John Hancock Funds II
New Opportunities Fund
Supplement dated March 27, 2025 to the current Prospectus, as may be supplemented (the Prospectus)
At its meeting held on March 24-27, 2025, the Board of Trustees (the Board) of John Hancock Funds II, of which New Opportunities Fund (New Opportunities) is a series, voted to recommend that the shareholders of New Opportunities approve a reorganization, that is expected to be tax-free, of New Opportunities into Small Cap Dynamic Growth Fund (Small Cap Dynamic Growth, and together with New Opportunities, the funds), also a series of John Hancock Funds II, as described below (the Reorganization). Shareholders of record as of May 9, 2025, will be entitled to vote on the Reorganization.
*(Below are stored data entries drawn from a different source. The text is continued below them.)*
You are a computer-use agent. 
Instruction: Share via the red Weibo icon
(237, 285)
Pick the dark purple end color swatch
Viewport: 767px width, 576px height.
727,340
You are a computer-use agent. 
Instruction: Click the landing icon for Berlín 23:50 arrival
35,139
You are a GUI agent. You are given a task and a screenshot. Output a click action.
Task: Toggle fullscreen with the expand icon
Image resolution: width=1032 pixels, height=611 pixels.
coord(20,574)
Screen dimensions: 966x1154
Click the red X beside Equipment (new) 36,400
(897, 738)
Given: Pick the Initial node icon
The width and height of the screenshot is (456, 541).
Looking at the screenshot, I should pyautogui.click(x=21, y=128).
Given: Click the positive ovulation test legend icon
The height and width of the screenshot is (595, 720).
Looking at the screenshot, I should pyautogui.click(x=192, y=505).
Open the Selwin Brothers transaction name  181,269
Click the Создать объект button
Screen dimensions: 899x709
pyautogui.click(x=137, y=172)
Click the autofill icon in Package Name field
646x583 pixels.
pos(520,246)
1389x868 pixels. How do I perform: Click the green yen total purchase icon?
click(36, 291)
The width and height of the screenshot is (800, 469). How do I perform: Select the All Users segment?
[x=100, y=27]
Under the terms of the Reorganization, subject to shareholder approval at a shareholder meeting scheduled to be held on or about August 15, 2025, New Opportunities would transfer all of its assets to Small Cap Dynamic Growth in exchange for corresponding shares of Small Cap Dynamic Growth. Small Cap Dynamic Growth would assume substantially all liabilities of New Opportunities. The corresponding shares of Small Cap Dynamic Growth would then be distributed to shareholders of New Opportunities, and New Opportunities would be terminated. If approved by shareholders of New Opportunities, the Reorganization is expected to occur as of the close of business on or about August 22, 2025 (the Closing Date). Further information regarding the proposed Reorganization will be contained in a proxy statement and prospectus, which is expected to be available on or about May 27, 2025.
New Opportunities will remain open to purchases and redemptions from existing shareholders until the Closing Date. New Opportunities will not accept orders from new investors to purchase shares of New Opportunities, effective as of the close of business on April 28, 2025. However, discretionary fee-based advisory programs, certain retirement accounts and/or model portfolios that include New Opportunities as an investment option as of the close of business April 28, 2025, may continue to make New Opportunities shares available to new and existing accounts.
Prior to the Reorganization, any dividends paid will be paid in accordance with the current dividend option of an account; accounts in which the dividend reinvestment option has been chosen will receive any dividends in the form of additional shares of New Opportunities.
To satisfy an Internal Revenue Service requirement, New Opportunities hereby designates the maximum amount of the net long-term gains earned, if any, as a capital gain dividend, with respect to the final taxable year for New Opportunities. Please refer to Form 1099-DIV for tax reporting purposes.
The foregoing is not an offer to sell, nor a solicitation of an offer to buy, any shares in connection with the Reorganization, nor is it a solicitation of any proxy. For important information regarding New Opportunities or Small Cap Dynamic Growth, or to receive a free copy of the proxy statement/prospectus relating to the proposed merger, once it is available, please call the funds’ toll-free telephone number: 800-225-5291 (Class A and Class C), 888-972-8696 (Class I, Class R2, Class R4 and Class R6), or 800-344-1029 (Class 1/New Opportunities). The proxy statement/prospectus contains important information about fund objectives, strategies, fees, expenses, risks, and the Board’s considerations in approving the Reorganization. The proxy statement/prospectus also will be available for free on the SEC’s website (www.sec.gov). Please read the proxy statement/prospectus carefully before making any decision to invest in any shares in connection with the Reorganization or when considering whether to vote for the Reorganization.
You should read this supplement in conjunction with the Prospectus and retain it for your future reference.